▸ **Work to complete**
Rewrite the rows between the lines holding "You are a GUI" and "point(276,125)", inclusive, replacing "screenshot" with "screen capture" and changing nothing else. Leave the pictures out of your answer.

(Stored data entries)
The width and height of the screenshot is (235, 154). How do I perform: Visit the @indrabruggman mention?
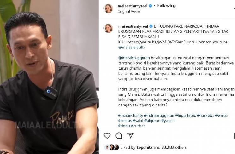tap(134, 58)
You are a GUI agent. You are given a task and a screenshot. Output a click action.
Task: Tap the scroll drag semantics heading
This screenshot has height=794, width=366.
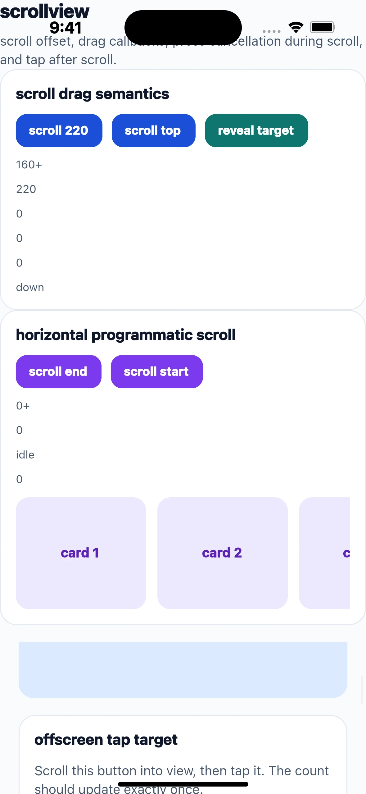[x=93, y=94]
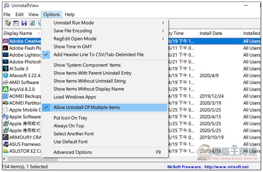Viewport: 263px width, 172px height.
Task: Click the Refresh toolbar icon
Action: point(32,23)
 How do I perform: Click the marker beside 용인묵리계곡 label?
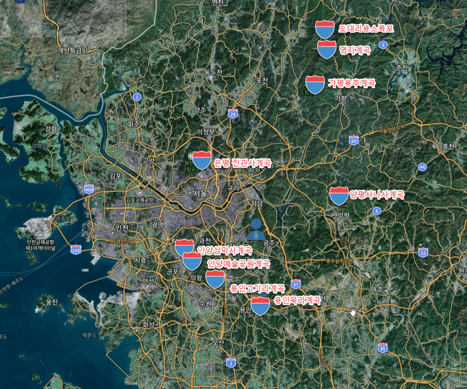(260, 306)
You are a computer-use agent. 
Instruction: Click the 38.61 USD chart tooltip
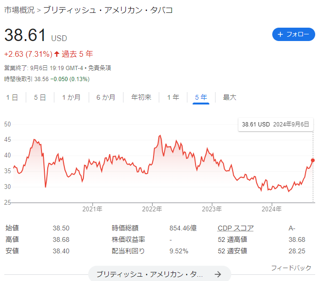point(276,125)
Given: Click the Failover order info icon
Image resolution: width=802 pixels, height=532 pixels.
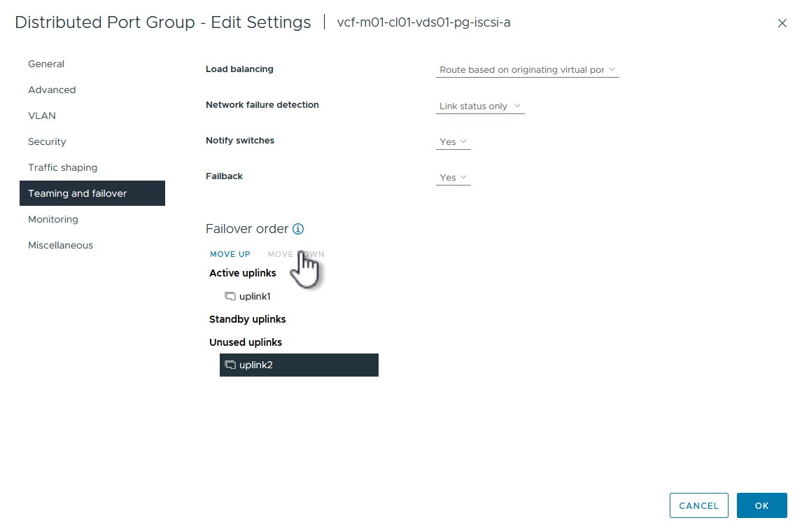Looking at the screenshot, I should pyautogui.click(x=298, y=229).
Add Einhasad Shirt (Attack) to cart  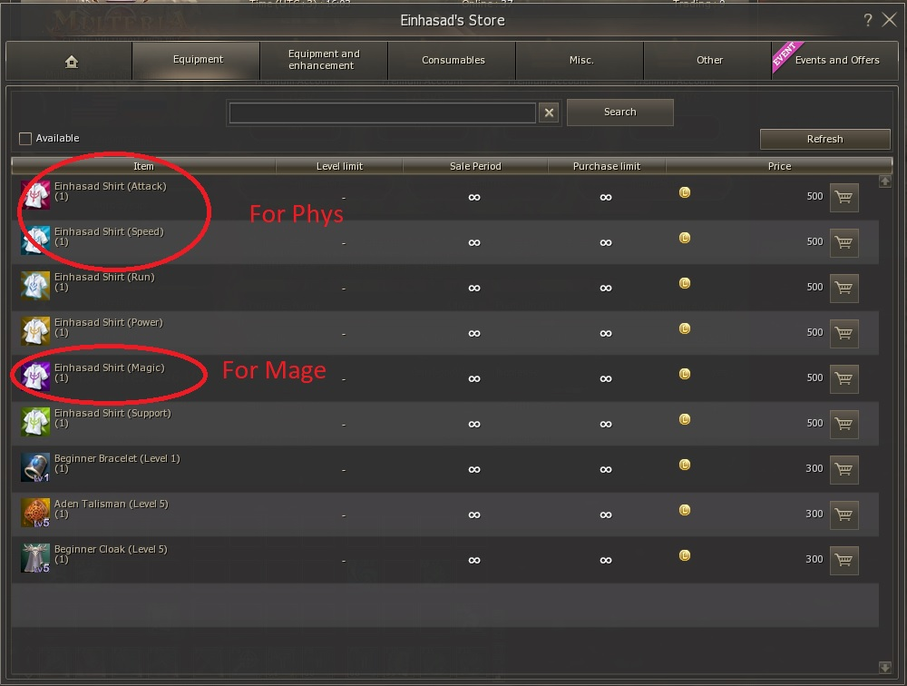[x=844, y=198]
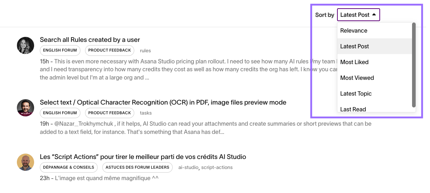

▸ **Exercise result**
You are a GUI agent. You are given a task and a screen capture. Output a click action.
Task: Tap the scroll drag semantics heading
This screen capture has height=794, width=366.
[x=93, y=94]
Viewport: 263px width, 172px height.
Task: Click the Refresh toolbar icon
Action: point(32,23)
 How do I perform: Click the marker beside 용인묵리계곡 label?
(260, 306)
You are a computer-use agent. 
Instruction: Click the 38.61 USD chart tooltip
point(276,125)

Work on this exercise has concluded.